Day-ahead module (DA) is assigned to the power control center in the port. The DA uses an optimization model to estimate all the forecast information over the next time interval (a day) and then calculate the dispatch strategy with the best economic performance. Afterward, the DA will send the rough strategy to the Intra-day module.

Intra-day module (ID) is assigned to every single container. Firstly, it will receive real-time data gathered by container sensors and calculate if the dispatch strategy released by the central console is reasonable. Afterward, the model in the ID will fine-tune the strategy and generate a control signal to the current container.

The coordination between each module and the specific model inside each module will become obvious in next section.

3. Generic Modeling of the Containers for Engineering

3.1. Heat Transfer Model of Container

3.1.1. Thermal Model of Container

In a steady state, when the air temperature on the external and internal sides of the thermal insulation panel is different, the heat will be transferred from the high-temperature side to the low-temperature side through the panel. The formula that can represent the heat transfer process on a flat panel is expressed in Equation (1).

$$Q=KF\left(T_{out}-T_{in}\right)$$

(1)

where $Q$ indicates the amount of heat going through container panel in a unit time. $T_{out}$ and $T_{in}$ denote the external and internal temperature of the container, respectively. The area of the insulation panel is represented by $F$, whilst the heat transfer coefficient of the thermal insulation panel material is $K$.

3.1.2. Heat Transfer Model of Solar Radiation

After a certain amount of solar radiation energy is absorbed by the external surface of the thermal insulation panel, the heat transferred into the container will increase. To facilitate the study of the thermal effect of solar radiation on the container thermal insulation panel, the amount of absorbed solar radiation energy can be expressed in the form of temperature. Due to the thermal effect of the solar radiation, the amount of heat transferred from the air to the external side of the insulation panel is deemed as the heat that is obtained by the container surface from the solar radiation, which can be represented by Equation (2).

$$Q_s=IF{S}_c$$

(2)

where $Q_s$ is the solar radiation energy absorbed by the insulation panel and $I$ is the solar radiation power $S_c$ denotes the absorption coefficient of the container external surface for the solar radiation energy.

3.1.3. Heat Balance Model of Container

The primary factors that can affect the internal temperature of the refrigerated container are the heat transfer on the container $Q$, the heat from solar radiation $Q_s$, and the cooling energy generated from the refrigeration equipment $Q_{CF}$. The relationship is described by Equation (3).

$$\frac{T_{in}{}^m-T_{in}{}^{m-1}}{\Delta m}\rho cV={{\displaystyle \sum }}_{j\in \left\{bot,arr\right\}}{K}_j{F}_j\left(T_{out}{}^{m-1}-T_{in}{}^{m-1}\right)+I{F}_{top}{S}_c-Q_{CF}{}^{m-1}$$

(3)

where $\rho$ represents the air density, $c$ denotes the Specific Heat Capacity, and $V$ is the internal volume of the container. $m$ indicates the index of the current time slot and $m-1$ is the last time slot index. $\Delta m$ represents the control time interval.

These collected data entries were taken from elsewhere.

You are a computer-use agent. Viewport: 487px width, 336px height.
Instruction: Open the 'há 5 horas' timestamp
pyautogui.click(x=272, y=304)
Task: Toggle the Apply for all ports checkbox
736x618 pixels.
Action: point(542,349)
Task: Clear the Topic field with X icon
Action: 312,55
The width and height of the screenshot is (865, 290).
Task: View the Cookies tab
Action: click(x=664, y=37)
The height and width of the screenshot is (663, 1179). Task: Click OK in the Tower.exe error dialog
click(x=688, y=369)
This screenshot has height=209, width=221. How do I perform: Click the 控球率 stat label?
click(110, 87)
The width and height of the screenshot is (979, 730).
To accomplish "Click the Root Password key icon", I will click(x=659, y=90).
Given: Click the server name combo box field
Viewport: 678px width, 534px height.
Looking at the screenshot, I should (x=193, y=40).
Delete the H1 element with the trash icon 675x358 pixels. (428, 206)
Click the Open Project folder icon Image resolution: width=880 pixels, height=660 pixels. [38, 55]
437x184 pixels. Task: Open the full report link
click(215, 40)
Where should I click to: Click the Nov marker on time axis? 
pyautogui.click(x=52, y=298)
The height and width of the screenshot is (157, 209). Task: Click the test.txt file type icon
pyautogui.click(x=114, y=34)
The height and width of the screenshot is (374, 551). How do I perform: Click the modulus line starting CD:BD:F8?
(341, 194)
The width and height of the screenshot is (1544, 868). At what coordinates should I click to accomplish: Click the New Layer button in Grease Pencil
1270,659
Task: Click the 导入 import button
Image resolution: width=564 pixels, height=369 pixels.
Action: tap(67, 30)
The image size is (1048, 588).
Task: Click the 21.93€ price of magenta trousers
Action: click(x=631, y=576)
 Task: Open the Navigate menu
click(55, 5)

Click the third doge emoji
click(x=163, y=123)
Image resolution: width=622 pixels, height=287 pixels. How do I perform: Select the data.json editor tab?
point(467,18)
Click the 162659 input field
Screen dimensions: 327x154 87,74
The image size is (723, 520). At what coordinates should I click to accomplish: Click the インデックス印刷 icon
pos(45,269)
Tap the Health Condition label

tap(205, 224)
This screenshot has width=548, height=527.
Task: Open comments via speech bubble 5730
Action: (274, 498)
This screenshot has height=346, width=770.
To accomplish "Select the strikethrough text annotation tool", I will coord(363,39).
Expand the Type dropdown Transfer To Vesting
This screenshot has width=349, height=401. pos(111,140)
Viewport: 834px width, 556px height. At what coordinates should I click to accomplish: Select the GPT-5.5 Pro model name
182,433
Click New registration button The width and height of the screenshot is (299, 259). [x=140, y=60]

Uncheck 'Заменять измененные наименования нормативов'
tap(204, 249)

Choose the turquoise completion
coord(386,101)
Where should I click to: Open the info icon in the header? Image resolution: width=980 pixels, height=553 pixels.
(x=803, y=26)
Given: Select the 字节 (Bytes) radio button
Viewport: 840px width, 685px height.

Various subscripts depict different parts of the container: $bot$ is the bottom of the container, $arr$ represents the sides (four vertical surfaces) of the container, and $top$ is the top of the container.

3.1.4. Model of Compression

A refrigerated container should be capable of freezing, refrigerating, dehumidifying, defrosting, and heating for a long period and a refrigeration system must be employed in the container. The core equipment of the refrigeration system is the compression refrigerator which inhales the low temperature and low-pressure refrigerant gas through the suction pipe. Subsequently, the piston is driven by the electric motor to compress the refrigerant gas which will become high temperature and high pressure. The gas will be pumped into the exhaust pipe to provide the power for completing the refrigeration cycle. More specifically, a refrigeration cycle consists of compression, condensation, expansion and evaporation, and heat absorption. The amount of cooling energy produced by the refrigeration unit within the container can be calculated using Equation (4).

$$Q_{CF}=P_{CF}\eta$$

(4)

where $P_{CF}$ is the input electrical power of the refrigerator and $\eta$ is the efficiency of producing the cooling energy.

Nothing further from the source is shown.